“Well?”

“He offered to gamble with me—the winner to have both statues.”

“How like a Chinaman,” Sir Bertram murmured. “It was a good sporting offer, anyway.”

“He got a pack of cards,” Gregory continued. “Well—he won! I was to send this Image back from the steamer. I swear that when I left the warehouse I meant to do so. I had lost fairly, I suppose, and it seemed to me from the first like a debt of honour. I returned on board the ship. Then I looked at the Image and looked at it, and somehow the thing didn’t seem so clear to me, and—damn it, I sent the coolies away and kept it!”

“Anything else?” Sir Bertram asked, after a moment’s pause.

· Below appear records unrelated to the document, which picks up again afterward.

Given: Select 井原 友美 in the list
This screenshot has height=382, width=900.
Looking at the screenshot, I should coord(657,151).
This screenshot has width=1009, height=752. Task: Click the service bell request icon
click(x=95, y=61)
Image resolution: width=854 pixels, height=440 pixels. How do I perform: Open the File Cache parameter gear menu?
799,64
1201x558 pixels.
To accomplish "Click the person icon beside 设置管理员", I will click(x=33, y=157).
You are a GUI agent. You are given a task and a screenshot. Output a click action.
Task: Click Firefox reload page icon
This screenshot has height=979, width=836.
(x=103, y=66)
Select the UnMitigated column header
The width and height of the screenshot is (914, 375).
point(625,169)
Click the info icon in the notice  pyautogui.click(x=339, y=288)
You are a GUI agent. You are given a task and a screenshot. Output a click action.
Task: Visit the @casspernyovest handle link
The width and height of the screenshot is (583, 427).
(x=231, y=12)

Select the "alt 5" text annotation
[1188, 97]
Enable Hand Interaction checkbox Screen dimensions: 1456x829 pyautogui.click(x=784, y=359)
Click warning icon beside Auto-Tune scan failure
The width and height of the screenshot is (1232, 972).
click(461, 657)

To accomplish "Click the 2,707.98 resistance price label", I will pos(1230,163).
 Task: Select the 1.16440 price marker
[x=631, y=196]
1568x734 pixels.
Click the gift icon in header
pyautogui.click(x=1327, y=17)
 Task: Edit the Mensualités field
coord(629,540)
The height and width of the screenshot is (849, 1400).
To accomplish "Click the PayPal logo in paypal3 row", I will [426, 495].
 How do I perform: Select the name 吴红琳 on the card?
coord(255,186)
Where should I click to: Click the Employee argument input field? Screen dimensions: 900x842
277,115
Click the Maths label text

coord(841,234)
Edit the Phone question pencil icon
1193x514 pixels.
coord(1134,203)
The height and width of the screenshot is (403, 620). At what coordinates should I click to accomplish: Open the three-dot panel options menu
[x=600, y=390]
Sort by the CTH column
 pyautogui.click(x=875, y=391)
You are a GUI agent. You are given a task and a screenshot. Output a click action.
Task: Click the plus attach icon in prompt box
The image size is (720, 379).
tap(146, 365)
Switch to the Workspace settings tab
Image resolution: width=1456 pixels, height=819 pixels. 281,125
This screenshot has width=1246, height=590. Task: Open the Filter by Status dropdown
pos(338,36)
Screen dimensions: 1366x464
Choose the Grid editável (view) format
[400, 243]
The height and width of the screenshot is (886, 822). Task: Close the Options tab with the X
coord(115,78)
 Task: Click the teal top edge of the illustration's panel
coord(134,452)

“Yes. You know that this man Endacott’s niece was on board on her way back to England—Madame’s niece, too, I suppose, by-the-by. Lord, what a mess-up!—Dad, we talk about most things pretty nakedly to one another, but we don’t often talk about women.”

“One doesn’t,” his father murmured.

“Listen then,” Gregory went on. “She is young, entirely innocent, entirely adorable. I like her better than any girl I have ever come across in my life. We became great friends. Then we danced at night. You know what that means when you get near the Red Sea, and the Canal, and all the rest of it. Of course you do. We danced every evening, and all the time, down in my stateroom, that Image was leering at me. I began to feel that I was losing control of myself. I tried to keep away from her. She wouldn’t have it. I made an ass of myself once and she forgave me. She thought that she herself had perhaps misunderstood. I was so ashamed of myself that, fortune or no fortune, I tried to throw the damned thing overboard.”

“And what happened?”

“It pitched in an outslung boat and was brought back to me,” Gregory explained grimly. “Afterwards—well, I offended again.”